## Work task
Scan the material and copy every line in which "will" appears.

--- Source material ---

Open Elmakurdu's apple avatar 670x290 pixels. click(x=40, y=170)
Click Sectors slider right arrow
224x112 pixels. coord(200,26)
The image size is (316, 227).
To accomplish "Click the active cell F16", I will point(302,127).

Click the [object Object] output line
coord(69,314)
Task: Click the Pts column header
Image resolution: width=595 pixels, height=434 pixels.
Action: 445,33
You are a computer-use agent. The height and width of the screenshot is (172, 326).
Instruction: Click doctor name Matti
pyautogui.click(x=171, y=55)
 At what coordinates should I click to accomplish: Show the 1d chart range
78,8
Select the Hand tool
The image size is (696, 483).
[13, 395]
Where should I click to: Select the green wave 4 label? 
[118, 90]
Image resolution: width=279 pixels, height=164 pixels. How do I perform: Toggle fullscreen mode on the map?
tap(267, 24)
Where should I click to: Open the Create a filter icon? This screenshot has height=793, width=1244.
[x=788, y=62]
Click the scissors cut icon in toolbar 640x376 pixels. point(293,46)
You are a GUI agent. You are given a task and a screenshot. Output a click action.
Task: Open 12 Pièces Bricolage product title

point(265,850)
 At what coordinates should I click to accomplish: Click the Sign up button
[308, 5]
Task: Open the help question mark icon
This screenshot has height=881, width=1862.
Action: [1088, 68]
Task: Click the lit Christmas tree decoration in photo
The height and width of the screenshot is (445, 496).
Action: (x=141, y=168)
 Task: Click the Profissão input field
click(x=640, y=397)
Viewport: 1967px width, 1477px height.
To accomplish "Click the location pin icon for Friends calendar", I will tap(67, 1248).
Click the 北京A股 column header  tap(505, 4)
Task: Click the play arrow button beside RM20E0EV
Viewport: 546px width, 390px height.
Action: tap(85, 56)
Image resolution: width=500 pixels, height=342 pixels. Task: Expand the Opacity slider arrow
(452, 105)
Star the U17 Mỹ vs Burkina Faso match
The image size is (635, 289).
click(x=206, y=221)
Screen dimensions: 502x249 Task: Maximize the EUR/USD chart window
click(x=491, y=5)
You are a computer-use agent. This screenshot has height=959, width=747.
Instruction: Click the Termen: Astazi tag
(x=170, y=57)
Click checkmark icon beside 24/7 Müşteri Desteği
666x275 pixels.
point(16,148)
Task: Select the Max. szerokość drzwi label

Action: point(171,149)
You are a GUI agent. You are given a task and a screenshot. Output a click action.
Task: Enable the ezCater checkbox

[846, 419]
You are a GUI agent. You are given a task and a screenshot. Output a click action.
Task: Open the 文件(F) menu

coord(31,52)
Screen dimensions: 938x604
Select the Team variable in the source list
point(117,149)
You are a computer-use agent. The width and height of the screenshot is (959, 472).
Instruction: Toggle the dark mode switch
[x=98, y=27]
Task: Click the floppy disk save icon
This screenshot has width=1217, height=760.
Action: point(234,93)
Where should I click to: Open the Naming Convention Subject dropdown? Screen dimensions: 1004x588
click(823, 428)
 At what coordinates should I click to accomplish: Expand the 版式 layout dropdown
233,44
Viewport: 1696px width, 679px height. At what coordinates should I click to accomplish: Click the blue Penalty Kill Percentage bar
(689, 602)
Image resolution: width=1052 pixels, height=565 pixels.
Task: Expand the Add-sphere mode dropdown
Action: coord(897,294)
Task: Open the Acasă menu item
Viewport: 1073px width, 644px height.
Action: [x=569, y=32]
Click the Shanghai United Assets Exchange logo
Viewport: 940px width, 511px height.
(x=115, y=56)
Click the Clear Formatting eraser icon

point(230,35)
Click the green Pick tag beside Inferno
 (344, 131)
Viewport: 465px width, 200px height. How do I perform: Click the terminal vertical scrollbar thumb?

---

## Response box
To accomplish "Click the active cell F16", I will point(302,127).
To accomplish "Click the location pin icon for Friends calendar", I will tap(67, 1248).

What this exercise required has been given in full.